Punch Above Your Weight! Drop Some Business Steroids – Get Your CIO Career Plan

Estimated reading time: 4 mins

CIOs don’t become c-level through luck – so why put your career to chance?

Silicon.com have just run this story to highlight the important of having a career plan. CIOs don’t let their career become a game of wait-and-see, but they actively plan for it. But many people don’t do this, but instead meander their way through their workplaces looking for the next big thing. Why?

The silicon.com article introduces David Weymouth, an IT leader in insurance. David has 30 years experience and believes it is much more difficult to stumble into senior roles nowadays, as IT becomes a true industry, rather than a craft.

I think you need to plan. The important thing is not to plan it as ‘I want to be promoted’ but ‘I need to have this set of experiences and I need to have demonstrated I can do this.

A career plan isn’t optional, I believe. You must have one, or be happy to roll the dice and live with the outcome.

Having a career plan means you have a strategy. How you achieve each step of your plan may change as your career develops, but the overall strategy should remain the same. However, I will caveat this by saying that if during your career you realize that you don’t have the passion for it, then re-think your goals. Pursuing a career that you don’t love will end up in misery. Pure misery.

Assuming you stay on course, then a career plan should allow you to broaden your horizons and take some risks. At each stage of your plan, it is important that you punch above your weight. To learn, you must stretch, and to stretch you must put yourself into situations outside of your comfort zone. The main consideration is if achieving what you didn’t think possible has impact. If it doesn’t have impact, then don’t do it. I remember a pivotal moment in my career when I was hungry for promotion, so I told my COO that a relationship with a technology supplier wasn’t commercial enough (oh and here’s what to do). I took a risk – it paid off – I was put in charge of IT within a month.

Taking risks is important, but so is hard graft. You don’t get anywhere unless you’re prepared to commit to your career.

The Silicon.com article poses the question ‘To MBA or Not MBA?’ – something that I have challenged before (see To MBA, or not MBA… that is the question?) This is the big question put to IT leaders. Are they serious business partners, or stewards of infrastructure? An MBA isn’t the route to instant business kudos it once was, but it can still form an essential and transformational step towards it. Back in 2006, I completed my MBA with the University of Liverpool. This was a deliberate step in my career plan. Until then, I was a techie in the eyes of my colleagues. I wouldn’t be invited into ‘proper business conversations’ and was marginalized. My MBA changed this; not because of the big three letters, but it added a major string to my bow – I could engage in proper business conversations and add value. I became conversant and credible in almost every aspect of business management, because I understood the context in which it was discussed. The MBA took serious commitment. It cost me approximately $25,000 and consumed 15 hours of my personal time, every week, for 3 years. Now that I am a Dad, I doubt I could commit to that. Therefore, I think if you believe that an MBA will provide you with that stepping stone, do it while you are still young.

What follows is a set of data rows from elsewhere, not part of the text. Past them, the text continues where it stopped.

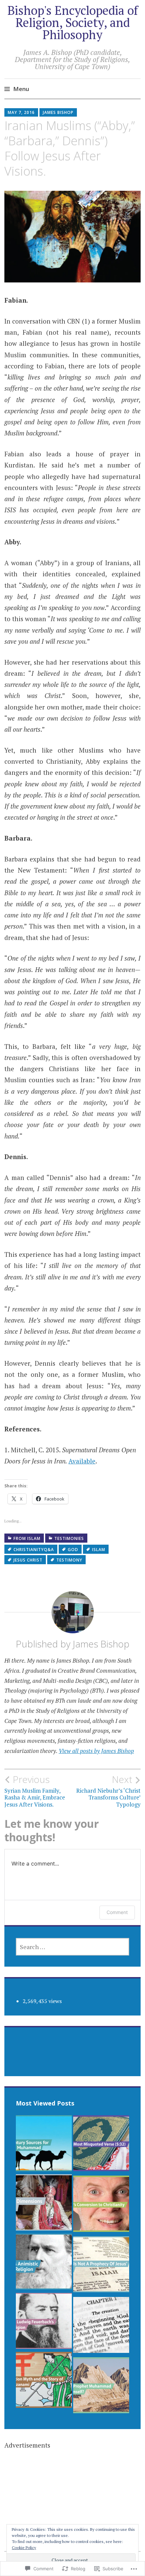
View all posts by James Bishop (96, 1751)
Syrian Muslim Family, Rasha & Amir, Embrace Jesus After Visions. (34, 1791)
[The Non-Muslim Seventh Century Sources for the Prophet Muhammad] (44, 2145)
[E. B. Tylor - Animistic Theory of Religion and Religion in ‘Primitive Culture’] (44, 2263)
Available (81, 1461)
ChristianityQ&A (33, 1549)
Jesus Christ (27, 1560)
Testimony (69, 1560)
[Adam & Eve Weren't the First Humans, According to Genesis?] (101, 2326)
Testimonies (69, 1538)
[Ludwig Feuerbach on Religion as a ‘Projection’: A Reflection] (44, 2322)
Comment (117, 1912)
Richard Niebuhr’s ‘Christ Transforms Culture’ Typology (108, 1791)
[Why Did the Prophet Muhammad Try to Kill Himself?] (101, 2387)
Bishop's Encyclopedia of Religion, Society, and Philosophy (72, 22)
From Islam (26, 1538)
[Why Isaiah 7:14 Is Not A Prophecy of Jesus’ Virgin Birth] (101, 2266)
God (73, 1549)
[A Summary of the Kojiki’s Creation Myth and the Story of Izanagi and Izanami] (44, 2381)
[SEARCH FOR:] (72, 1947)
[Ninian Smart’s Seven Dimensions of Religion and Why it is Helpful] (44, 2204)
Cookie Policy (24, 2547)
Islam (98, 1549)
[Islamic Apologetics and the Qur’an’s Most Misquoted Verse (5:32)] (101, 2145)
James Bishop (58, 112)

One last thing: today, it is crucial to build an external profile. People are not measured just on their internal achievements. They must be recognized externally. This is a modern phenomenon which is still in its infancy. The Silicon.com article quotes Bryan MacDonald, a partner at a CIO headhunter

This is the most critical part and this is about getting a better lens on the outside world. A lot of these [IT] guys are internal-focusing. […] By this stage they should be beginning to go out and build their own brand out of the organisation – conference speaking, paper writing, thought-leading stuff.

To conclude, to get to the top effectively you need a career plan. Zig-zagging your way through organizations may produce the results you want but it is very risky and will probably take too long. Cut to the chase and build you plan, let it be your strategy, and make deliberate moves and commit to it.